Cuban-American basketball player

Leonel Marquetti (born June 30, 1959) is a Cuban-American former basketball player. He played college basketball for the USC Trojans and Hampton Pirates. Marquetti was selected in the 1981 NBA draft by the San Antonio Spurs but never played in the National Basketball Association (NBA).

In 2011, Marquetti was sentenced to life in prison for the 2010 murder of his ex-girlfriend's handyman.

==Early life and high school career==
Marquetti was born in Cuba and moved to the United States with his family when he was aged 11 because of "political reasons." His family settled in Lynwood, California, where his father gained work as a tilesetter.

Marquetti was playing basketball in a park league as a ninth grader when he was noticed by Rudy Washington, a junior varsity coach at Locke High School. Marquetti attended Locke until he was declared ineligible because he was playing basketball for a school out of his district.

When Washington became the head coach of the basketball team at Verbum Dei High School, Marquetti transferred there for his junior and senior years. He was nicknamed "Spider Man" because of his leaping ability; he had a vertical jump measured at 43 inches. Marquetti averaged 17.8 points and 16 rebounds per game during his senior season, and was named to the Parade All-American first-team in 1978.

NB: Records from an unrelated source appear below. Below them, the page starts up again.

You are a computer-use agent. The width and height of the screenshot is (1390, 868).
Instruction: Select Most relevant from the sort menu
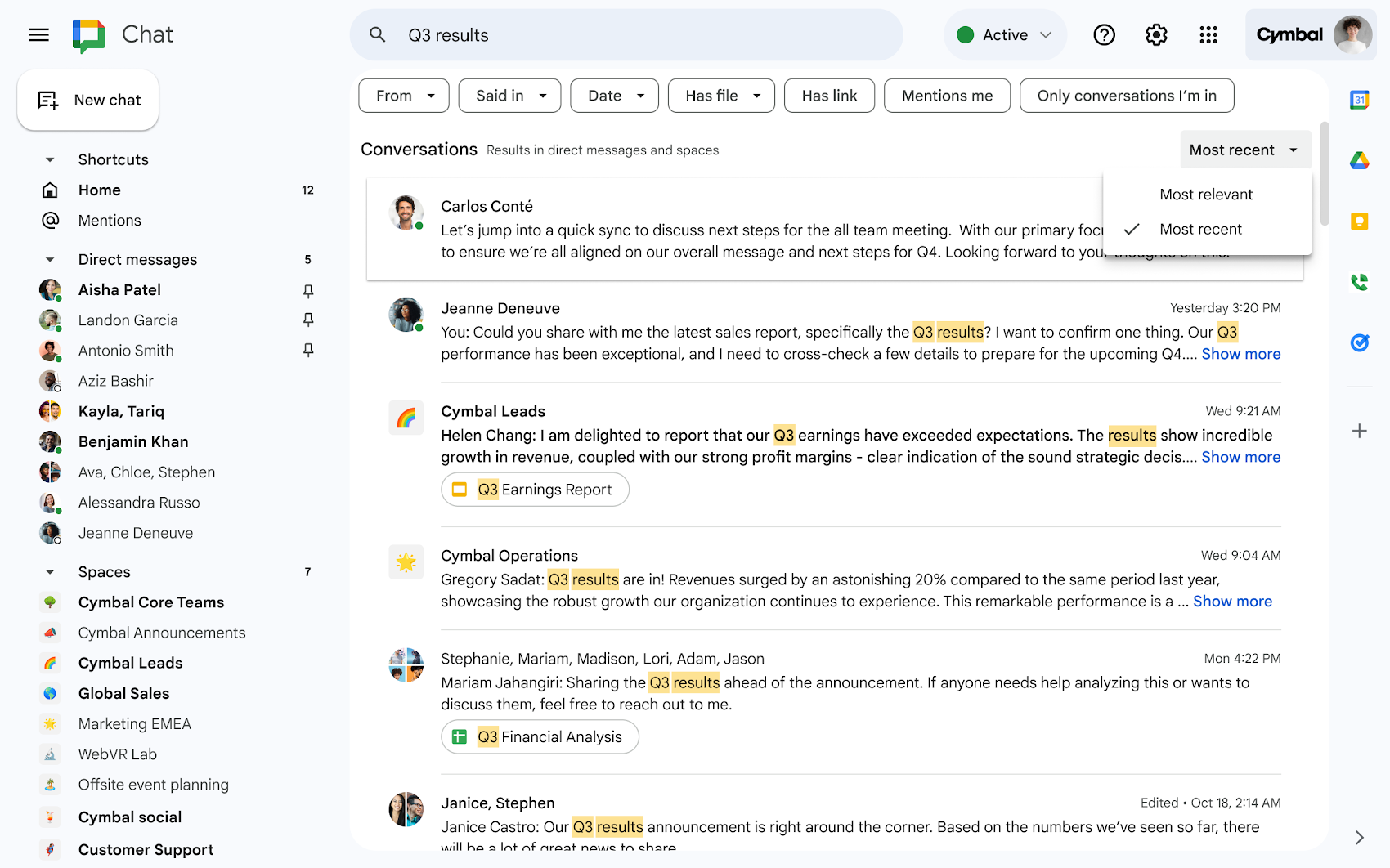coord(1206,194)
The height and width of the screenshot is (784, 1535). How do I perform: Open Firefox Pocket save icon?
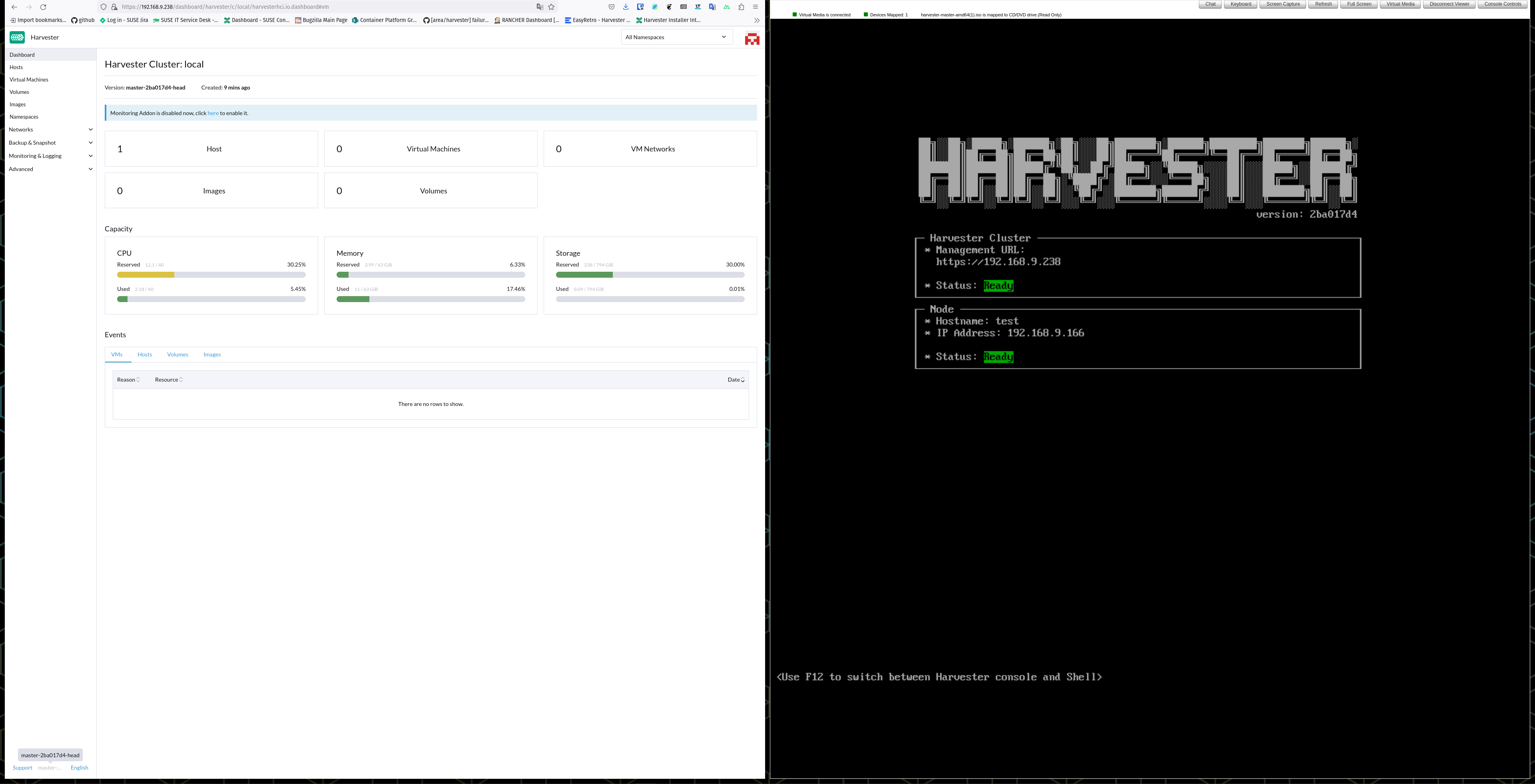pos(611,6)
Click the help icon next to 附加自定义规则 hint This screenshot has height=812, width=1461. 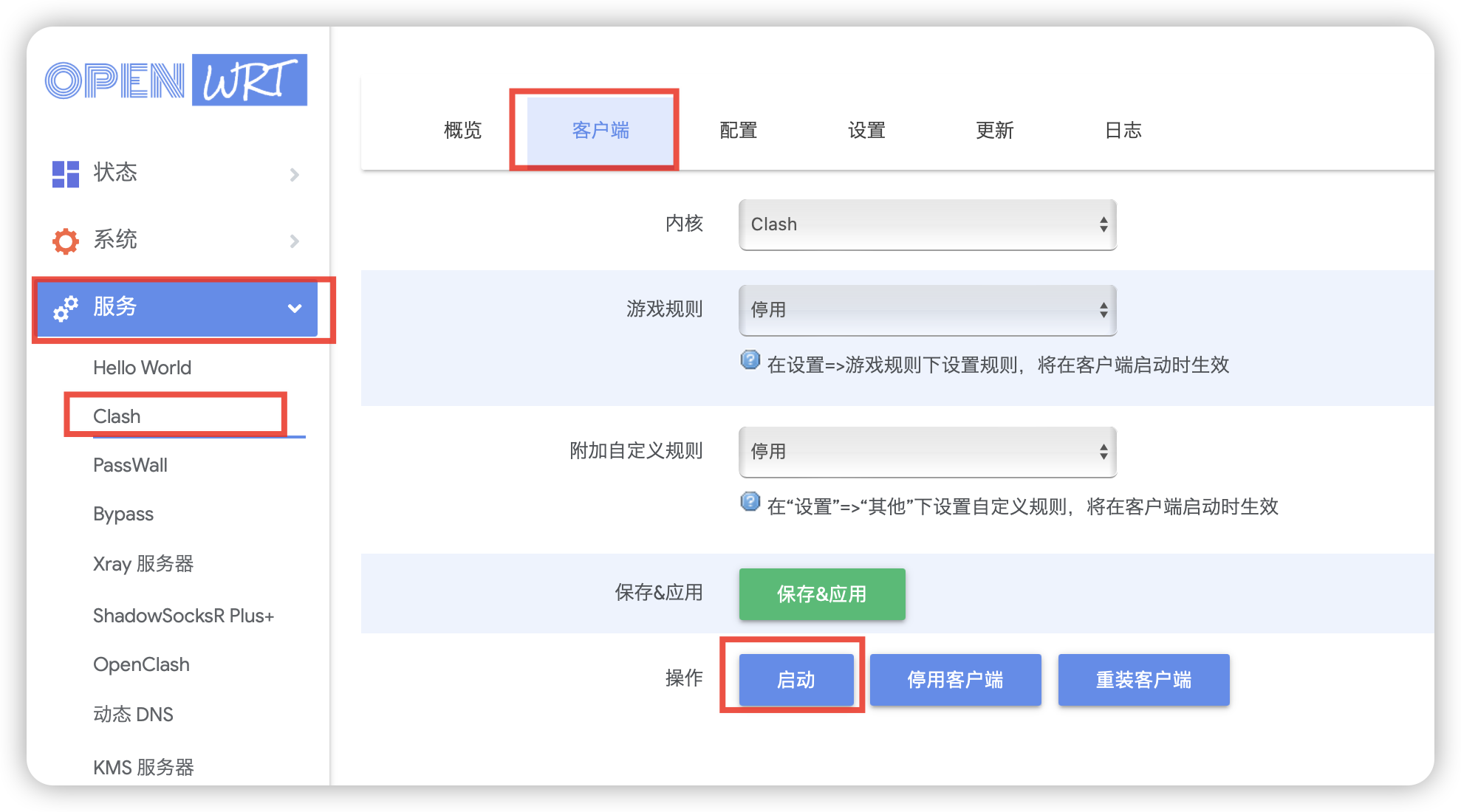coord(750,502)

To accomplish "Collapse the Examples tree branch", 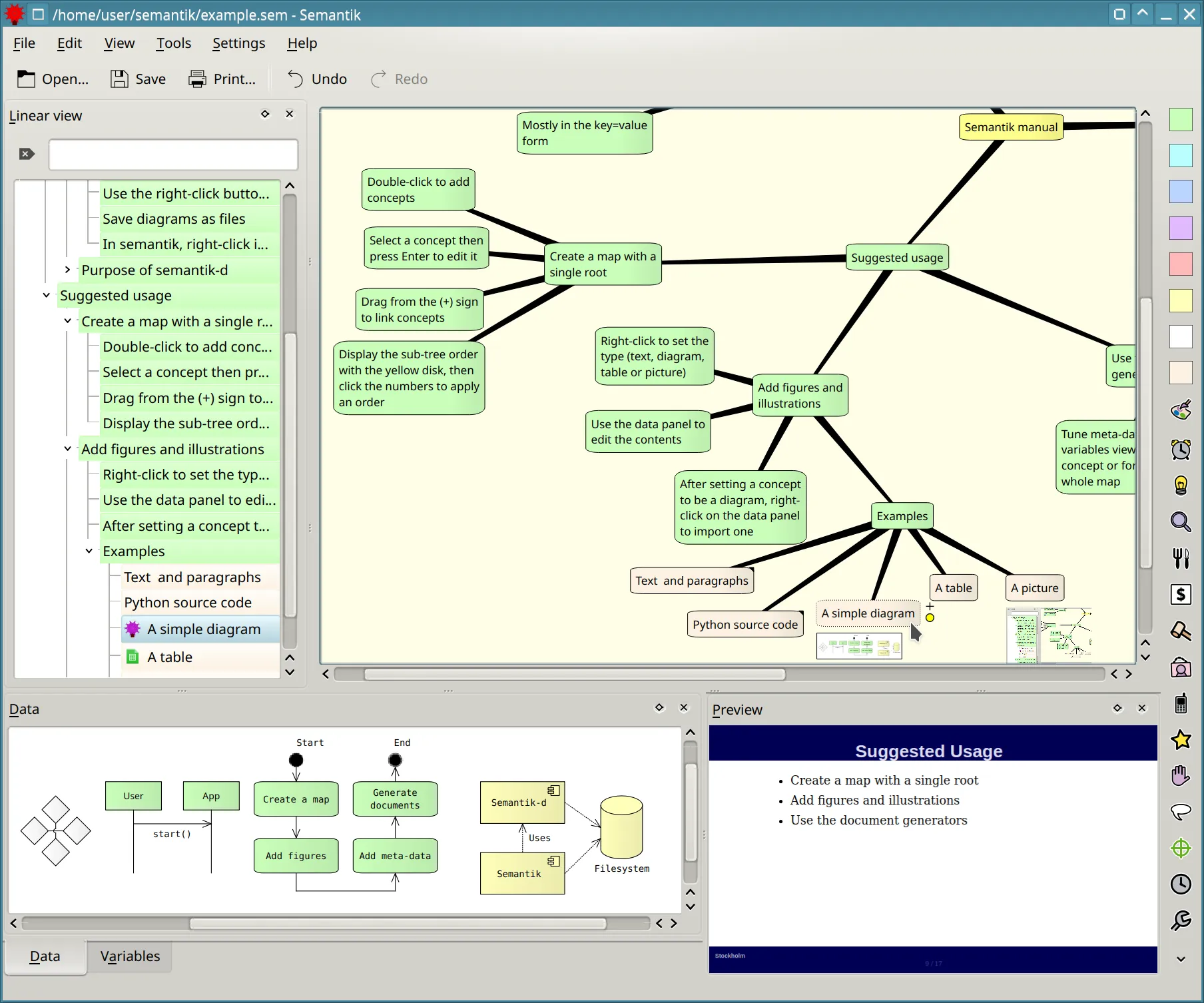I will [89, 551].

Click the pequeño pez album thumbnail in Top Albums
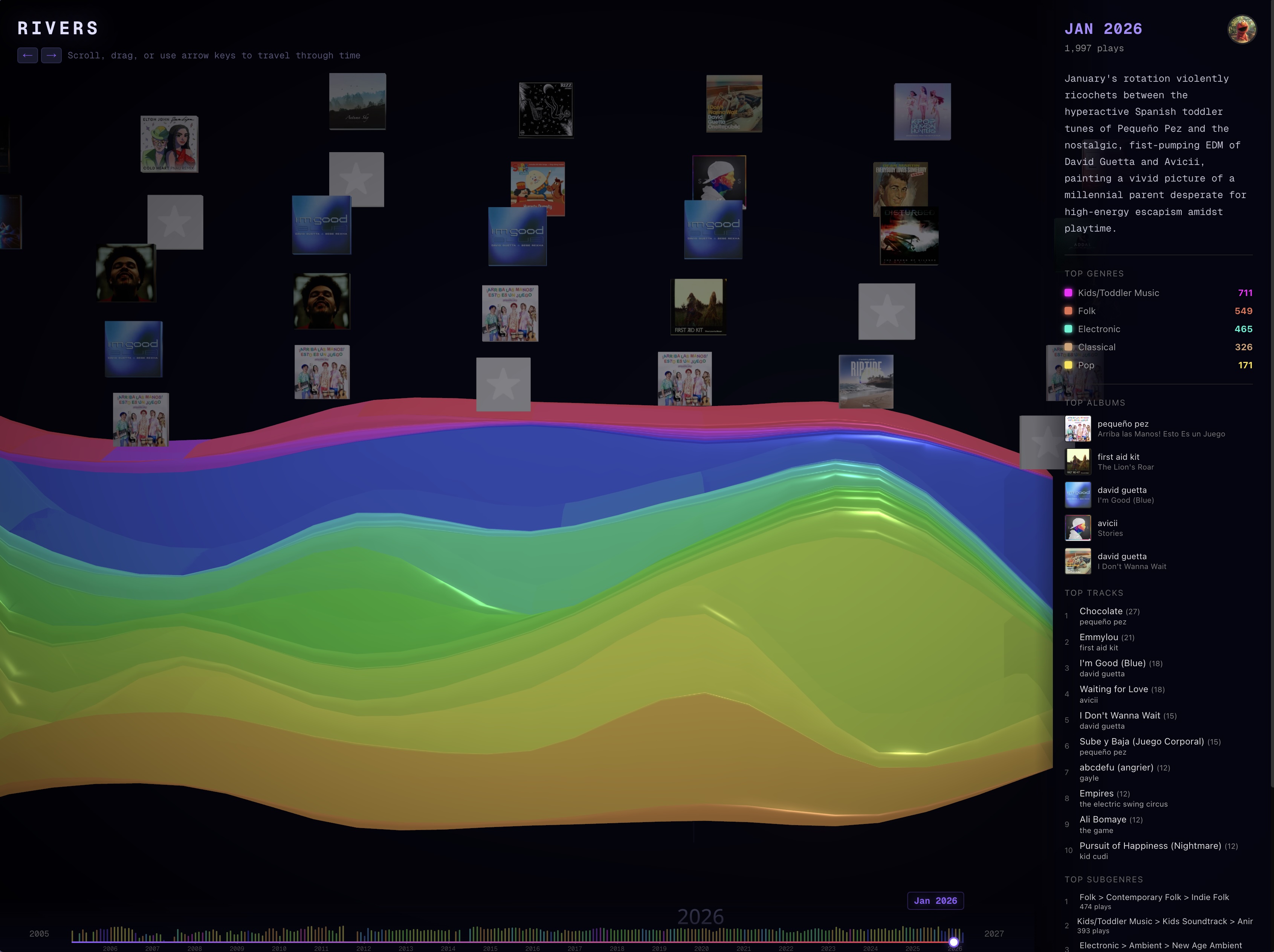tap(1078, 429)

Marquetti estimated that he received between 275 and 300 letters from colleges interested in recruiting him. He committed to play basketball for the USC Trojans where Washington was hired as an assistant coach.

==College career==
Marquetti averaged 4.8 points and 4.6 rebounds per game during his two seasons with the Trojans. Trojans replaced head coach Bob Boyd with Stan Morrison who wanted to move Marquetti to center instead of forward. Marquetti decided to transfer and was bound to join the Cal State Fullerton Titans until he was prevented by transcript problems. He instead joined the Hampton Pirates.

Marquetti had to sit out his first semester at Hampton but played in 21 of the team's 28 games during the 1980–81 season. He led the team in rebounds with 9.0 per game.

On March 26, 1981, Marquetti declared his intention to claim hardship status for early entry in the 1981 NBA draft. He was selected as the 199th overall pick by the San Antonio Spurs but never played in the National Basketball Association (NBA).

==Murder conviction==
On March 25, 2010, Marquetti fatally shot his ex-girlfriend's handyman, Michael Hurlbutt, in Plant City, Florida. Prosecutors portrayed Marquetti as a hoarder who struggled losing his girlfriend, Siglinde Sperber, when she ended their 10-year relationship and asked him to move out of their home. Marquetti was agitated when he saw Hurlbutt and Sperber together as they left Sperber's house and shot Hurlbutt four times. Marquetti was convicted by a jury of first-degree murder, aggravated battery with a firearm and false imprisonment. On May 27, 2011, Marquetti was sentenced to life in prison without parole for the murder.

==Personal life==
Marquetti's nephew, Malik Marquetti, played college basketball for the USC Trojans and Louisiana Ragin' Cajuns.